(EXERCISE GOAL): Leaving out every line before the one with "This screenshot has width=1467, height=812.", write out the rest of the records below exactly.

Records from a data collection
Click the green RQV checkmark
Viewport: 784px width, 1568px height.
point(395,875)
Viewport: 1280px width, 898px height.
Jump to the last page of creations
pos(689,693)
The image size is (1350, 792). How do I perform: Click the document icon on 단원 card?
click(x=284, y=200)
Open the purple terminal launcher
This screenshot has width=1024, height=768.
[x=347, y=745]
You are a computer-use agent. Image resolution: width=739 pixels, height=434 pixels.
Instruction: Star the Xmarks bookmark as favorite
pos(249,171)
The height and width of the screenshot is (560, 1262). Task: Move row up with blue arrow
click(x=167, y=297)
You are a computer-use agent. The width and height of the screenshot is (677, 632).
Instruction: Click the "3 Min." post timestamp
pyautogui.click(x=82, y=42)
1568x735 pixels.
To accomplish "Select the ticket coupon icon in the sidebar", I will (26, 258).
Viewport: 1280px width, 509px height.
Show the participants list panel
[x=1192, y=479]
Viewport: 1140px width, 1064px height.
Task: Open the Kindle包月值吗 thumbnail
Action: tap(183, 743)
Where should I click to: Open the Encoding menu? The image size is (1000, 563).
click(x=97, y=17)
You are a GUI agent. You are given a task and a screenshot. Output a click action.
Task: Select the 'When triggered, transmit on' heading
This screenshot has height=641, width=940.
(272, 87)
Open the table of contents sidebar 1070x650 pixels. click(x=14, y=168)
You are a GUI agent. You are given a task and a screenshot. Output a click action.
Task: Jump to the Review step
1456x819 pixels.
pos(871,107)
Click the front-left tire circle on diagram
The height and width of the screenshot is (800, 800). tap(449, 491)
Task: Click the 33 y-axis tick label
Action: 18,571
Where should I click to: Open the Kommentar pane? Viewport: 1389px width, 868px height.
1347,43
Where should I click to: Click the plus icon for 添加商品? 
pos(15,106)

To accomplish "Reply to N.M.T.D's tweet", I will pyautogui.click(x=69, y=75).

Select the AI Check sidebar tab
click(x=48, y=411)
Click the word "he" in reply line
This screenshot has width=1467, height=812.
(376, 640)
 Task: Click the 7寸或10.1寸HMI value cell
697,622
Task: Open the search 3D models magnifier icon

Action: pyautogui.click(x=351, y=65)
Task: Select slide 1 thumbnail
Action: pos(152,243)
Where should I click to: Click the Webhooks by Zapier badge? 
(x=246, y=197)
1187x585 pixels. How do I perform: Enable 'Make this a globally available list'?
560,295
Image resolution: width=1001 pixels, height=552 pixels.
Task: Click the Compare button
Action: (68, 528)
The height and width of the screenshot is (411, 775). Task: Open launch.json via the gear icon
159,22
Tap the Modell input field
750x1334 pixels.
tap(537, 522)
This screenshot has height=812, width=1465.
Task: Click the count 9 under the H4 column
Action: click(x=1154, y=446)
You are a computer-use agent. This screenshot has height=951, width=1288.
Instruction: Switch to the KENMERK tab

(WRITTEN SOLUTION):
This screenshot has width=1467, height=812.
(376, 640)
 Task: Click the 7寸或10.1寸HMI value cell
697,622
Task: Open the search 3D models magnifier icon

Action: pyautogui.click(x=351, y=65)
Task: Select slide 1 thumbnail
Action: pos(152,243)
Where should I click to: Click the Webhooks by Zapier badge? 
(x=246, y=197)
1187x585 pixels. How do I perform: Enable 'Make this a globally available list'?
560,295
Image resolution: width=1001 pixels, height=552 pixels.
Task: Click the Compare button
Action: (68, 528)
The height and width of the screenshot is (411, 775). Task: Open launch.json via the gear icon
159,22
Tap the Modell input field
750x1334 pixels.
tap(537, 522)
This screenshot has height=812, width=1465.
Task: Click the count 9 under the H4 column
Action: click(x=1154, y=446)
You are a computer-use agent. This screenshot has height=951, width=1288.
Instruction: Switch to the KENMERK tab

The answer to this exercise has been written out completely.